2. Add a double bond between C1 and C2 (the C connected to \(H_3C\) and C2) using the double bond tool.
3. Remove the negative charge from O (using the - tool? No, the + and - tools: the O has a negative charge, we need to remove it? Wait, no, when we form a double bond with O, the O will have a double bond, so its formal charge will be 0. So use the + tool to remove the negative charge from O (since forming a double bond, O will have 2 lone pairs and a double bond, formal charge 0).
4. Add a positive charge to C3 (CH_2) ? No, wait, the left structure has \(CH_2\) as neutral. Wait, the left structure is \(H_3C - C(=O) - C = CH_2\) (neutral), and the right structure is the resonance form with O^- and \(CH_2^+\). So to get the resonance structure from the right structure, we need to move the double bond back.

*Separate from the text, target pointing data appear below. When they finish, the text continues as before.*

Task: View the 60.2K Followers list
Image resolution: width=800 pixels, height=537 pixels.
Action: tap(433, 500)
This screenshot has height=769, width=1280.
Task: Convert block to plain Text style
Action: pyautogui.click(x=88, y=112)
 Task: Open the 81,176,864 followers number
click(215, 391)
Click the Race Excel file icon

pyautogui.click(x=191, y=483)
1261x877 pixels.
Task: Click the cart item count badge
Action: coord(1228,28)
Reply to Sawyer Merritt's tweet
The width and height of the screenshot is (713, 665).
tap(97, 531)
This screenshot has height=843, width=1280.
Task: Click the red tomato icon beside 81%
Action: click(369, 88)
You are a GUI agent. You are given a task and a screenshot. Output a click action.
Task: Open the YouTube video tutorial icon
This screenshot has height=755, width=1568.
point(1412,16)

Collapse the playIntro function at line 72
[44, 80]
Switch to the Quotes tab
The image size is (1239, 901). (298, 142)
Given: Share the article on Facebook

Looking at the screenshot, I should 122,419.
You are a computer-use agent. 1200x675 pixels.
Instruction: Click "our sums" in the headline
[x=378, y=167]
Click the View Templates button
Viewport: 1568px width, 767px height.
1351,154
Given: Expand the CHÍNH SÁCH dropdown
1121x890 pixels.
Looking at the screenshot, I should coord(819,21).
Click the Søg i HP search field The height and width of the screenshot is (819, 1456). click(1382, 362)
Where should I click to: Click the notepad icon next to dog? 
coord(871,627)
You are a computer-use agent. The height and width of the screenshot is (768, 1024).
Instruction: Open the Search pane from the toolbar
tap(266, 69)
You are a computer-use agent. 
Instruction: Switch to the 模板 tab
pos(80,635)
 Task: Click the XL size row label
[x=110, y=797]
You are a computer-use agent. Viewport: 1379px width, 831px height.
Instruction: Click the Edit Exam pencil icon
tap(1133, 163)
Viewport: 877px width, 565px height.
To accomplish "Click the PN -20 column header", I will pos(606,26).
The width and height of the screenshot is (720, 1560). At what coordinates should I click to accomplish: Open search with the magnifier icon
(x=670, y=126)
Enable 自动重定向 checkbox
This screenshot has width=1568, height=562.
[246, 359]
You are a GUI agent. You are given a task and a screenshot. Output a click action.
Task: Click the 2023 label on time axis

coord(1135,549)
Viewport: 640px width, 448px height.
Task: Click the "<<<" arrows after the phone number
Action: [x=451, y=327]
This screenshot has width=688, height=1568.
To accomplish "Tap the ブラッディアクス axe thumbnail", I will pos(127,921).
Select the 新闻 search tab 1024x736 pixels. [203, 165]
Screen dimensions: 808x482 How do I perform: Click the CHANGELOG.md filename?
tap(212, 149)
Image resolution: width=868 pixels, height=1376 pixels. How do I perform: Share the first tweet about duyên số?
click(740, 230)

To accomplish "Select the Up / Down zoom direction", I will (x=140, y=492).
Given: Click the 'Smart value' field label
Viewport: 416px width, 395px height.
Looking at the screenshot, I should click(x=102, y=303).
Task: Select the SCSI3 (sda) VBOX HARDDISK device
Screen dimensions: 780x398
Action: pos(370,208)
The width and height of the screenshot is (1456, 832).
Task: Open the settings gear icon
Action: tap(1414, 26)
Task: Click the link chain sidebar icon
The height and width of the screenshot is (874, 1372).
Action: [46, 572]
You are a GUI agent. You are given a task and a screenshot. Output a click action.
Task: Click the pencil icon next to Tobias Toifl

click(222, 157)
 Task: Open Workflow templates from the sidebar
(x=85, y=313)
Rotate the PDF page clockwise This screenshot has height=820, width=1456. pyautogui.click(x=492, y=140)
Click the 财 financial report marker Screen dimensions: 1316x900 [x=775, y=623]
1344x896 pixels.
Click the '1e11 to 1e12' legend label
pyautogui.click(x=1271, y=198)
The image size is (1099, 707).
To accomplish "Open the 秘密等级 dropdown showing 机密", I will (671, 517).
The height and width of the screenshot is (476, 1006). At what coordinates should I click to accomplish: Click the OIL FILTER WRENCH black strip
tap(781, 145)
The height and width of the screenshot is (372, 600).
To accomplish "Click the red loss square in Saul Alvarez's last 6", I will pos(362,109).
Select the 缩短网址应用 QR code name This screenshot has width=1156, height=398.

So the steps in the drawing tool:

- Click on the double bond between the carbon (connected to \(H_3C\)) and the adjacent carbon (no, the double bond is between the carbon in the middle and \(CH_2^+\)): use the single bond tool to make it single.
- Click on the single bond between the carbon (connected to \(H_3C\)) and the oxygen: use the double bond tool to make it double (so O now has a double bond, losing the negative charge).
- Click on the \(CH_2^+\) to remove the positive charge (using the - tool? No, the + and - tools: the \(CH_2^+\) has a positive charge, we need to remove it (since the double bond moved, the carbon will be neutral). So use the - tool on \(CH_2^+\) to remove the positive charge.

After these modifications, the structure will have a double bond between C (connected to \(H_3C\)) and O, a double bond between C (connected to O) and the adjacent carbon, and \(CH_2\) will be neutral, and O will be neutral (with two lone pairs).

Answer:

The resonance structure is drawn by:

• Converting the double bond between the carbon adjacent to \(CH_2^+\) and \(CH_2^+\) to a single bond.
• Converting the single bond between the carbon (connected to \(H_3C\)) and oxygen to a double bond.
• Removing the positive charge from \(CH_2^+\) and the negative charge from O. The final structure will have \(H_3C - C(=O) - C = CH_2\) (with O having two lone pairs, double - bonded to C, and \(CH_2\) neutral, and the middle C - C double - bonded).